The response should consist of the records that follow, repeated exactly.

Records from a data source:

■ ■ ■ ■ ■

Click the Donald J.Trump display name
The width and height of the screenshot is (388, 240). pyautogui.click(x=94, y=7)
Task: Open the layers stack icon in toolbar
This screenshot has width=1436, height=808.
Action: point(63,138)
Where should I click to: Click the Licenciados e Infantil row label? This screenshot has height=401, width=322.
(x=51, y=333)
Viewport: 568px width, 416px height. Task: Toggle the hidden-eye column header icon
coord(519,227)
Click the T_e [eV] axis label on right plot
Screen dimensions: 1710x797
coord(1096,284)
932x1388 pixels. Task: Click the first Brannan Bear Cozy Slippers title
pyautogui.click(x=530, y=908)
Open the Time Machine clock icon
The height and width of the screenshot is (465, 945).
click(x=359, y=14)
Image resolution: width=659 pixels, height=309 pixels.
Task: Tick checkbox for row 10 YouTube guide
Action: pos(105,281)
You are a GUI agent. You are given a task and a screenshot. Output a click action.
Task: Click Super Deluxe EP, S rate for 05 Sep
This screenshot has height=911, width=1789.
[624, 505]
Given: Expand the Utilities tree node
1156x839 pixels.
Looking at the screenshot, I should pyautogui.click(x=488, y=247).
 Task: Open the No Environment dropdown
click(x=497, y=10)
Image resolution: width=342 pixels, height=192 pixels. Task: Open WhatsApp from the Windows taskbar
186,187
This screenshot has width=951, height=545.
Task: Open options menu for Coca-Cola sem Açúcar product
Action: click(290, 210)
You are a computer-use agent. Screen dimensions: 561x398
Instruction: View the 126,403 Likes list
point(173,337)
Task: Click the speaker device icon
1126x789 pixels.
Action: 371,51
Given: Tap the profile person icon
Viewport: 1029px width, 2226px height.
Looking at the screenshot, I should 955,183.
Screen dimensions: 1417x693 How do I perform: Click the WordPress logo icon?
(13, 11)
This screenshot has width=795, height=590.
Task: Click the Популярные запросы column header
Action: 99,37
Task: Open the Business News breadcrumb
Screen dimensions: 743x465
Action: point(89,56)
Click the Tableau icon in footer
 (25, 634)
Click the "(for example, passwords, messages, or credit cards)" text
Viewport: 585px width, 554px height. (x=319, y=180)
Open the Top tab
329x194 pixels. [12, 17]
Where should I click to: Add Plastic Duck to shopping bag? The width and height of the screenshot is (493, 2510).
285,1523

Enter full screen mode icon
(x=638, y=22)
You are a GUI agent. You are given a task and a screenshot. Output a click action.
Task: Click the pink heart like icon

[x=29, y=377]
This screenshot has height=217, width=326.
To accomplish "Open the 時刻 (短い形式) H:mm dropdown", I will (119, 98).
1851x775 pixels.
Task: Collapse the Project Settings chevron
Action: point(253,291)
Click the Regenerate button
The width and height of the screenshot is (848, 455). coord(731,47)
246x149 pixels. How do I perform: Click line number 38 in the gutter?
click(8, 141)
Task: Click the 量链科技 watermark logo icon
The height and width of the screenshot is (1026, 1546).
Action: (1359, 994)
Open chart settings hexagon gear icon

■ ■ ■ ■ ■

### The answer
Click the Donald J.Trump display name
The width and height of the screenshot is (388, 240). pyautogui.click(x=94, y=7)
Task: Open the layers stack icon in toolbar
This screenshot has width=1436, height=808.
Action: point(63,138)
Where should I click to: Click the Licenciados e Infantil row label? This screenshot has height=401, width=322.
(x=51, y=333)
Viewport: 568px width, 416px height. Task: Toggle the hidden-eye column header icon
coord(519,227)
Click the T_e [eV] axis label on right plot
Screen dimensions: 1710x797
coord(1096,284)
932x1388 pixels. Task: Click the first Brannan Bear Cozy Slippers title
pyautogui.click(x=530, y=908)
Open the Time Machine clock icon
The height and width of the screenshot is (465, 945).
click(x=359, y=14)
Image resolution: width=659 pixels, height=309 pixels.
Task: Tick checkbox for row 10 YouTube guide
Action: pos(105,281)
You are a GUI agent. You are given a task and a screenshot. Output a click action.
Task: Click Super Deluxe EP, S rate for 05 Sep
This screenshot has height=911, width=1789.
[624, 505]
Given: Expand the Utilities tree node
1156x839 pixels.
Looking at the screenshot, I should pyautogui.click(x=488, y=247).
 Task: Open the No Environment dropdown
click(x=497, y=10)
Image resolution: width=342 pixels, height=192 pixels. Task: Open WhatsApp from the Windows taskbar
186,187
This screenshot has width=951, height=545.
Task: Open options menu for Coca-Cola sem Açúcar product
Action: click(290, 210)
You are a computer-use agent. Screen dimensions: 561x398
Instruction: View the 126,403 Likes list
point(173,337)
Task: Click the speaker device icon
1126x789 pixels.
Action: 371,51
Given: Tap the profile person icon
Viewport: 1029px width, 2226px height.
Looking at the screenshot, I should 955,183.
Screen dimensions: 1417x693 How do I perform: Click the WordPress logo icon?
(13, 11)
This screenshot has width=795, height=590.
Task: Click the Популярные запросы column header
Action: 99,37
Task: Open the Business News breadcrumb
Screen dimensions: 743x465
Action: point(89,56)
Click the Tableau icon in footer
 (25, 634)
Click the "(for example, passwords, messages, or credit cards)" text
Viewport: 585px width, 554px height. (x=319, y=180)
Open the Top tab
329x194 pixels. [12, 17]
Where should I click to: Add Plastic Duck to shopping bag? The width and height of the screenshot is (493, 2510).
285,1523

Enter full screen mode icon
(x=638, y=22)
You are a GUI agent. You are given a task and a screenshot. Output a click action.
Task: Click the pink heart like icon

[x=29, y=377]
This screenshot has height=217, width=326.
To accomplish "Open the 時刻 (短い形式) H:mm dropdown", I will (119, 98).
1851x775 pixels.
Task: Collapse the Project Settings chevron
Action: point(253,291)
Click the Regenerate button
The width and height of the screenshot is (848, 455). coord(731,47)
246x149 pixels. How do I perform: Click line number 38 in the gutter?
click(8, 141)
Task: Click the 量链科技 watermark logo icon
The height and width of the screenshot is (1026, 1546).
Action: (1359, 994)
Open chart settings hexagon gear icon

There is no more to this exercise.